The importance of appropriate initial bacterial colonization of the intestine in newborn, child, and adult health

Abstract

The fetus does not reside in a sterile intrauterine environment and is exposed to commensal bacteria from the maternal gut/blood stream that cross the placenta and enter the amniotic fluid. This intestinal exposure to colonizing bacteria continues at birth and during the first year of life and has a profound influence on lifelong health. Why is this important? Intestinal crosstalk with colonizing bacteria in the developing intestine affects the infant's adaptation to extrauterine life (immune homeostasis) and provides protection against disease expression (allergy, autoimmune disease, obesity, etc.) later in life. Colonizing intestinal bacteria are critical to the normal development of host defense.

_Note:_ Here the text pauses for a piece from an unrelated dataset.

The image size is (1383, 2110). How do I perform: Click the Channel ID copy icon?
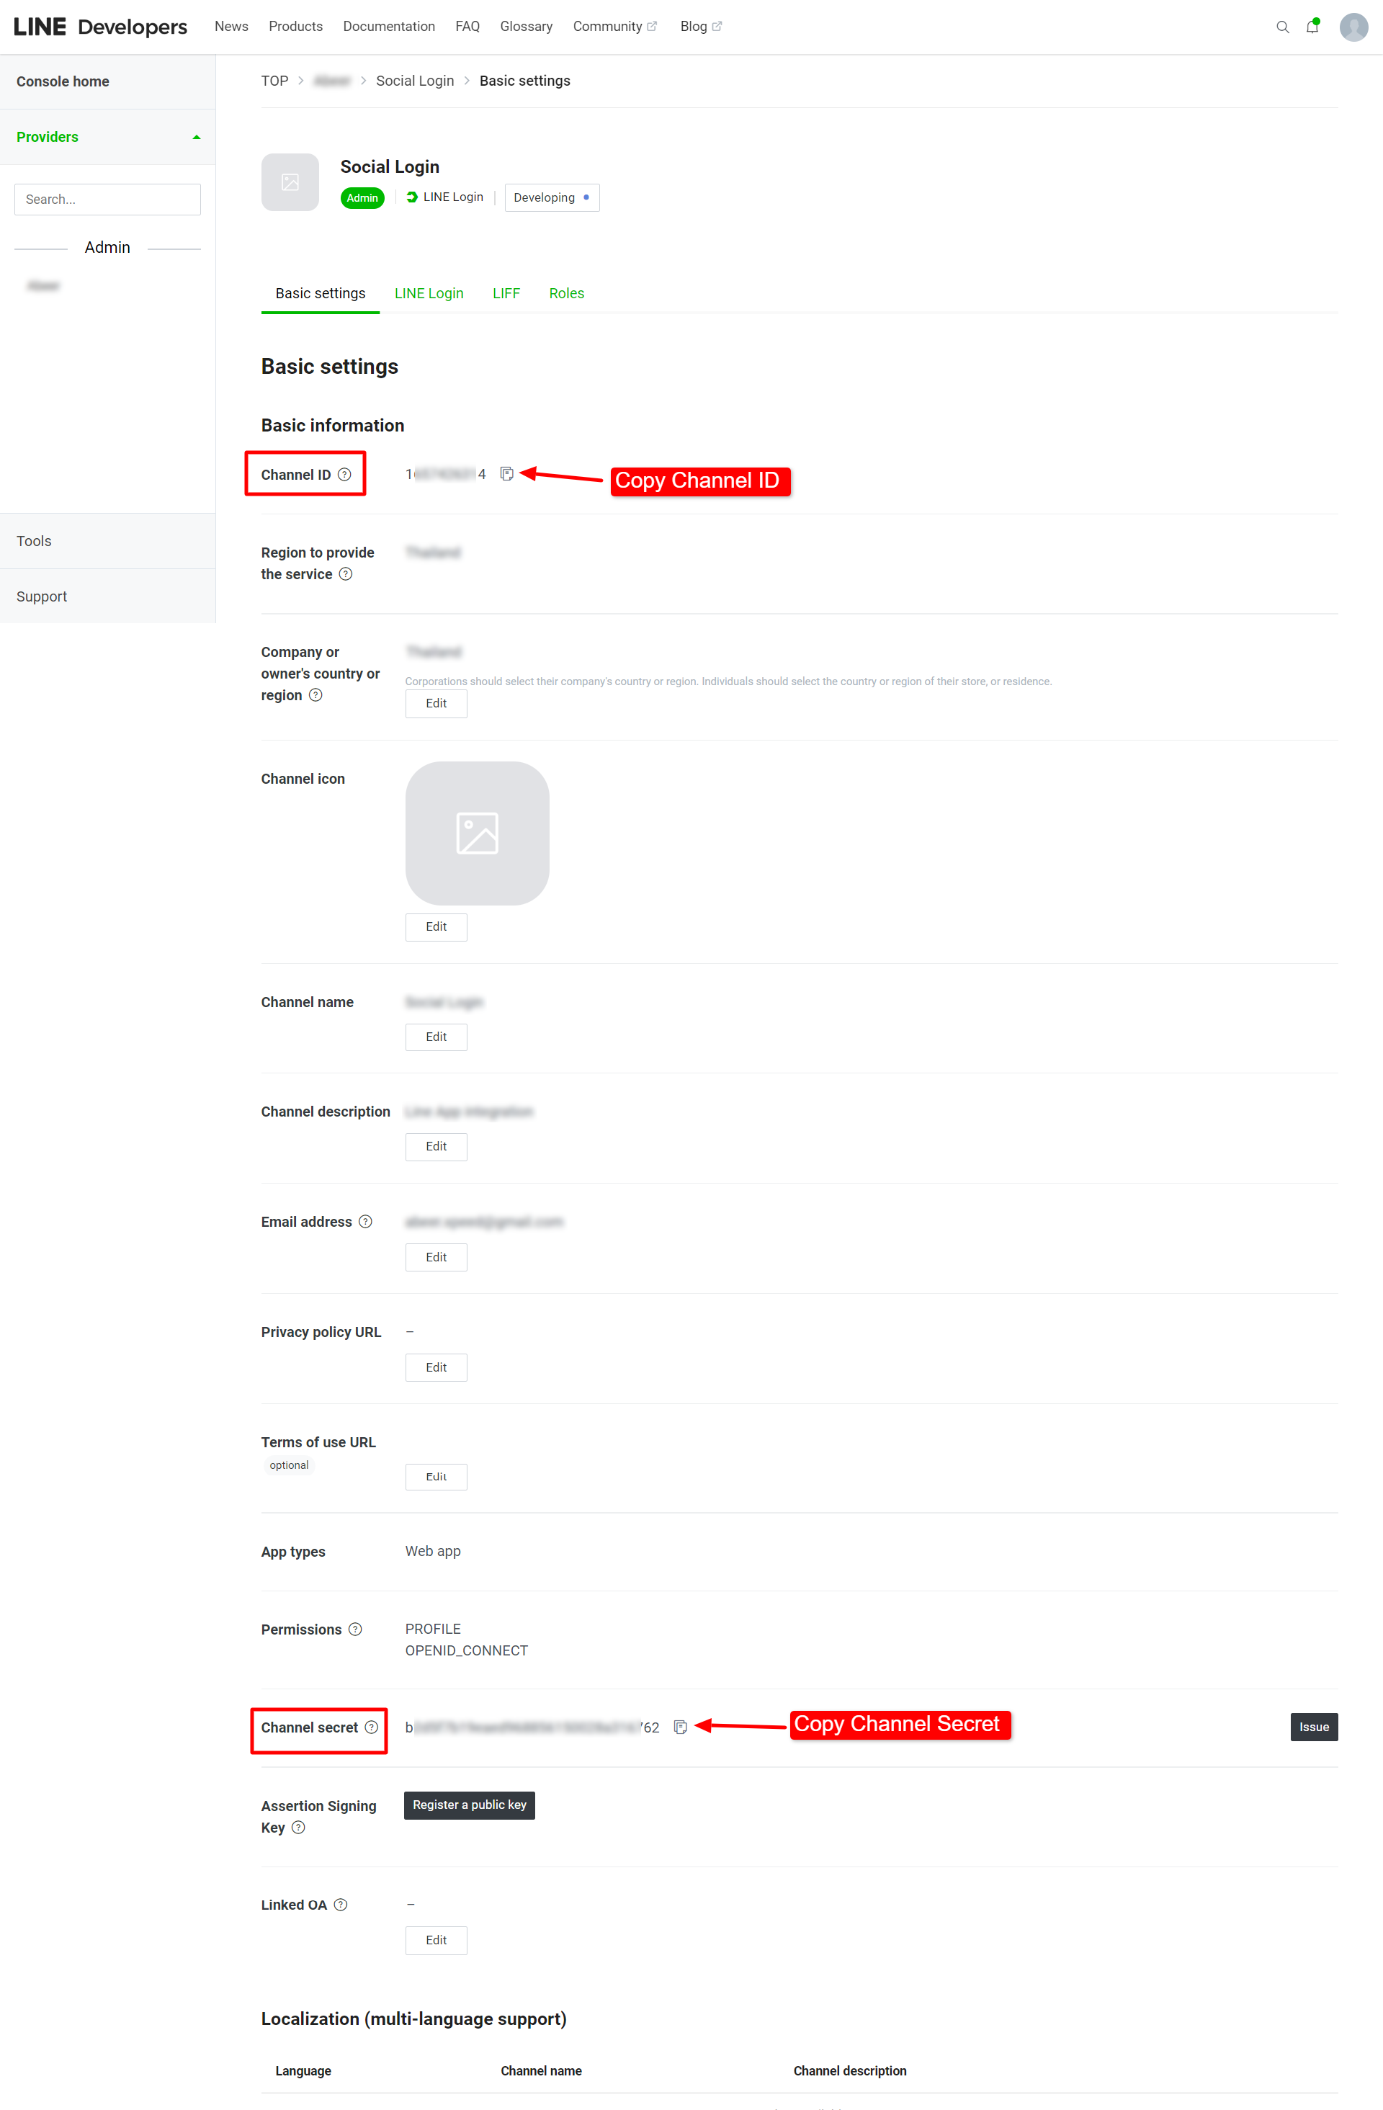tap(506, 474)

Disrupted colonization (dysbiosis) due to maternal dysbiosis, cesarean section delivery, use of perinatal antibiotics, or premature delivery may adversely affect the gut development of host defense and predispose to inflammation rather than to homeostasis, leading to increased susceptibility to disease later in life. Babies born by cesarean section have a higher incidence of allergy, type 1 diabetes, and obesity. Infants given repeated antibiotic regimens during the first year of life are more likely to have asthma as adolescents. This research breakthrough helps to explain the shift in disease paradigms from infections to immune-mediated in children from developed countries. This review will develop this research breakthrough.

Figure 1

The intestinal epithelial-cell barrier. Simple columnar epithelial cells exhibit physical and biochemical adaptations to microbial colonization to maintain barrier integrity including actin-rich microvillar extensions (a), epithelial-cell tight junctions (b), apically attached and secreted mucins that form a glycocalyx (c) and the production of various anti microbial peptides (d). Specialized intestinal epithelial cells known as M (microfold) cells overlie Peyer’s patches and lymphoid follicles to facilitate luminal sampling. M cells exhibit reduced mucin secretion and have modified apical and basolateral surfaces (e) to promote uptake and transport of luminal contents to professional antigen-presenting cells that inhabit the subepithelial dome (SED) of the Peyer’s patches and lymphoid follicles (f). Specialized dendritic cell (CD) subsets can also extend dendrites between the tight junctions of intestinal epithelial cells to sample luminal contents (g). (Reproduced with permission from reference 16.)

Figure 2

Bacterial metabolites fight intestinal inflammation. Commensal bacteria metabolize fiber and generate short-chain fatty acids. These fatty acids are ligand for GPR43 expressed by T_reg cells and stimulate their expansion and immune-suppressive properties such as the production of IL-10, thereby controlling proinflammatory responses in the gut. (Reproduced from reference 29.)